My wife, a university honours graduate, gave up her job to coach the children at home, but is herself exasperated at the standards required of students today. I have yet to observe any beneficial efforts of pushing children so hard at the primary school level apart from high stress levels and sapping of intellectual curiosity.
Apart from removing the joy in learning, another side effect of today’s education system is that my children hardly have time to enjoy childhood. They have less time to play outdoors, to read their favorite books (which is a great way to improve one’s English), to explore new hobbies or simply to learn about the world around them. All because they have so much homework to do.
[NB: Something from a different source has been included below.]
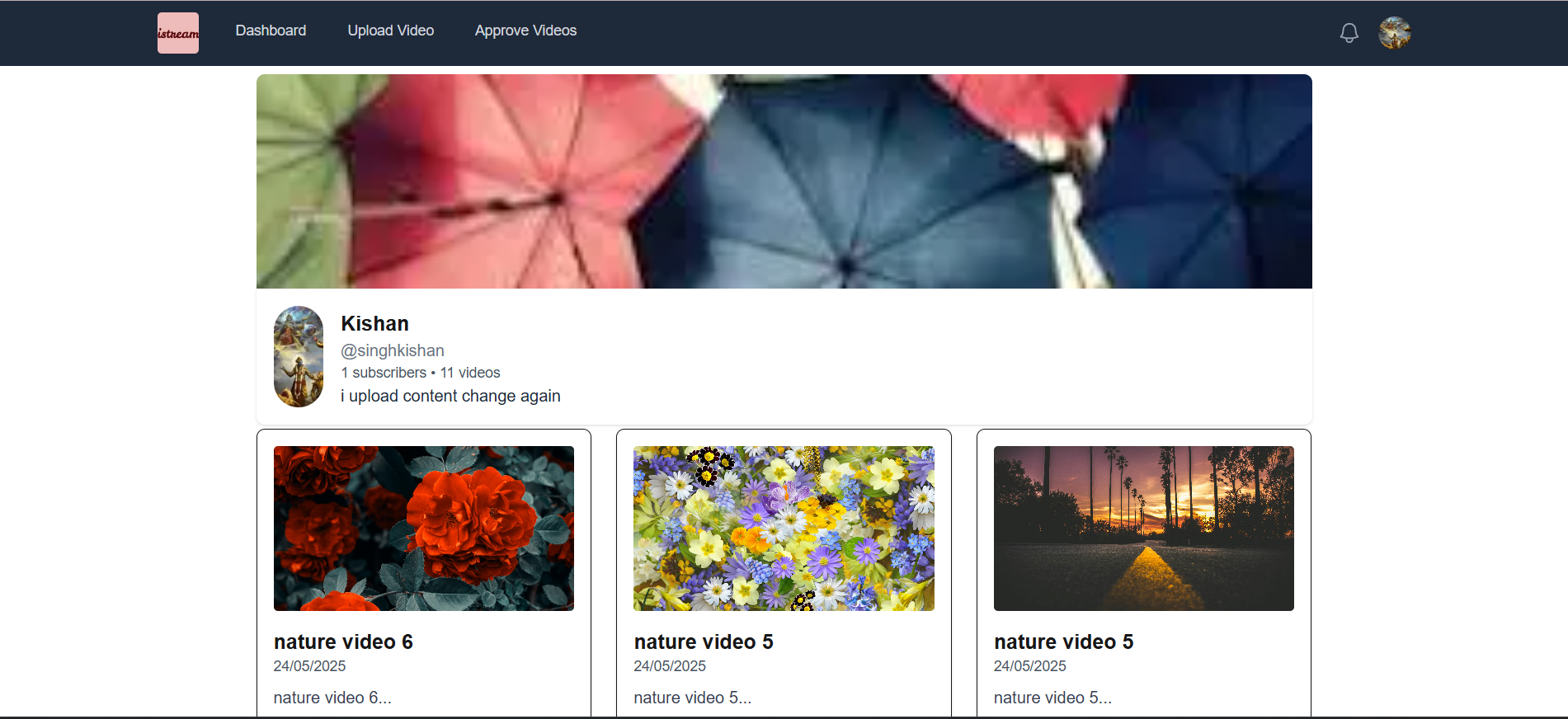The image size is (1568, 719).
Task: Open the red roses video thumbnail
Action: [x=424, y=528]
I could go on about the other subjects, but the scenarios are the same. The schools are not teaching less, nor are the students learning more.
Ian Tan Yong Hoe
And here’s the Chinese translation as done by a great friend. This goes to Zaobao.
就 拿小学数学作例子。为什么学生们必须在年幼时就学习解答更高年级的逻辑习题？这是否真能协助他们以创意思维克服人生障碍？让小学生面对这些成年人在工作 上都无需接触的启发式问题，是否真对学生们有帮助？矛盾的是，这只会导致小学生用死记硬背来学习启发式演算法。课外教材泛滥，补习中心如雨后春笋冒出，足 以证明这一点。